▶ _WORK TO BE COMPLETED_: Whether an entry is long or short, retype it exactly.

▶ _GIVEN RECORDS_:
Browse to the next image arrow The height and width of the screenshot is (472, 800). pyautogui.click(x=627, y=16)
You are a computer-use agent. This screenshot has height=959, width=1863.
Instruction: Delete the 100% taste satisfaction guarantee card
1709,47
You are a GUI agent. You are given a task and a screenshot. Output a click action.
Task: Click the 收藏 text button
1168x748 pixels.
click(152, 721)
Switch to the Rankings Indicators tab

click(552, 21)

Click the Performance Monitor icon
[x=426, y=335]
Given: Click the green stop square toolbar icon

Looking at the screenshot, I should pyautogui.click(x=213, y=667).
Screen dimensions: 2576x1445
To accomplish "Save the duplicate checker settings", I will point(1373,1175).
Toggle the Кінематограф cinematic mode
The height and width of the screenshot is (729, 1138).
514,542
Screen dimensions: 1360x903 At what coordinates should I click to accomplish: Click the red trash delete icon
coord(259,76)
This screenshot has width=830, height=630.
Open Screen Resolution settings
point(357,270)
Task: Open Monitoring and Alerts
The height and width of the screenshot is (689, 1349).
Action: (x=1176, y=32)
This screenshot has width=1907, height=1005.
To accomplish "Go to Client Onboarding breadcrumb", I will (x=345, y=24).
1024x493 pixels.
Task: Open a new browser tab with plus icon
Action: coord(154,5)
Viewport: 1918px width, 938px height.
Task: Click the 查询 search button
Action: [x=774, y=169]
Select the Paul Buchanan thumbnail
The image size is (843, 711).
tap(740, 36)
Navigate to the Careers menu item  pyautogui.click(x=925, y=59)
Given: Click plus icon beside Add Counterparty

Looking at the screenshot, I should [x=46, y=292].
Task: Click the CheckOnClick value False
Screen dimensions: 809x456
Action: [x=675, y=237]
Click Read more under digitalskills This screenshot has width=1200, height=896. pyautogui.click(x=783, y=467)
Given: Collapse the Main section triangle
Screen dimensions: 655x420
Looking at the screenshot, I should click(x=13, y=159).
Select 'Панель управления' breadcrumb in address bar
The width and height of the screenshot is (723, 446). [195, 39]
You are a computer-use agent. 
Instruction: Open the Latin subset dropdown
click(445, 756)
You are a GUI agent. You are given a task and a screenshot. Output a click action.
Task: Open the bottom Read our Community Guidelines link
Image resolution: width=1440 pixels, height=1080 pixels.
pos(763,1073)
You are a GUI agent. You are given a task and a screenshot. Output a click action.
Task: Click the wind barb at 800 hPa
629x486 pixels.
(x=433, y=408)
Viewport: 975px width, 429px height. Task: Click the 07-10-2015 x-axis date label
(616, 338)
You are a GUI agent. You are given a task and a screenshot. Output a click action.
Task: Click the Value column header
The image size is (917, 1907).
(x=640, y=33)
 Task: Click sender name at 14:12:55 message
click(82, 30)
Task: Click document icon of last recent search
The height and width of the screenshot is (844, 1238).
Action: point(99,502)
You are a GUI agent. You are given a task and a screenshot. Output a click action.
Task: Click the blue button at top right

▶ _OUTPUT_:
Browse to the next image arrow The height and width of the screenshot is (472, 800). pyautogui.click(x=627, y=16)
You are a computer-use agent. This screenshot has height=959, width=1863.
Instruction: Delete the 100% taste satisfaction guarantee card
1709,47
You are a GUI agent. You are given a task and a screenshot. Output a click action.
Task: Click the 收藏 text button
1168x748 pixels.
click(152, 721)
Switch to the Rankings Indicators tab

click(552, 21)

Click the Performance Monitor icon
[x=426, y=335]
Given: Click the green stop square toolbar icon

Looking at the screenshot, I should pyautogui.click(x=213, y=667).
Screen dimensions: 2576x1445
To accomplish "Save the duplicate checker settings", I will point(1373,1175).
Toggle the Кінематограф cinematic mode
The height and width of the screenshot is (729, 1138).
514,542
Screen dimensions: 1360x903 At what coordinates should I click to accomplish: Click the red trash delete icon
coord(259,76)
This screenshot has width=830, height=630.
Open Screen Resolution settings
point(357,270)
Task: Open Monitoring and Alerts
The height and width of the screenshot is (689, 1349).
Action: (x=1176, y=32)
This screenshot has width=1907, height=1005.
To accomplish "Go to Client Onboarding breadcrumb", I will (x=345, y=24).
1024x493 pixels.
Task: Open a new browser tab with plus icon
Action: coord(154,5)
Viewport: 1918px width, 938px height.
Task: Click the 查询 search button
Action: [x=774, y=169]
Select the Paul Buchanan thumbnail
The image size is (843, 711).
tap(740, 36)
Navigate to the Careers menu item  pyautogui.click(x=925, y=59)
Given: Click plus icon beside Add Counterparty

Looking at the screenshot, I should [x=46, y=292].
Task: Click the CheckOnClick value False
Screen dimensions: 809x456
Action: [x=675, y=237]
Click Read more under digitalskills This screenshot has width=1200, height=896. pyautogui.click(x=783, y=467)
Given: Collapse the Main section triangle
Screen dimensions: 655x420
Looking at the screenshot, I should click(x=13, y=159).
Select 'Панель управления' breadcrumb in address bar
The width and height of the screenshot is (723, 446). [195, 39]
You are a computer-use agent. 
Instruction: Open the Latin subset dropdown
click(445, 756)
You are a GUI agent. You are given a task and a screenshot. Output a click action.
Task: Open the bottom Read our Community Guidelines link
Image resolution: width=1440 pixels, height=1080 pixels.
pos(763,1073)
You are a GUI agent. You are given a task and a screenshot. Output a click action.
Task: Click the wind barb at 800 hPa
629x486 pixels.
(x=433, y=408)
Viewport: 975px width, 429px height. Task: Click the 07-10-2015 x-axis date label
(616, 338)
You are a GUI agent. You are given a task and a screenshot. Output a click action.
Task: Click the Value column header
The image size is (917, 1907).
(x=640, y=33)
 Task: Click sender name at 14:12:55 message
click(82, 30)
Task: Click document icon of last recent search
The height and width of the screenshot is (844, 1238).
Action: point(99,502)
You are a GUI agent. You are given a task and a screenshot. Output a click action.
Task: Click the blue button at top right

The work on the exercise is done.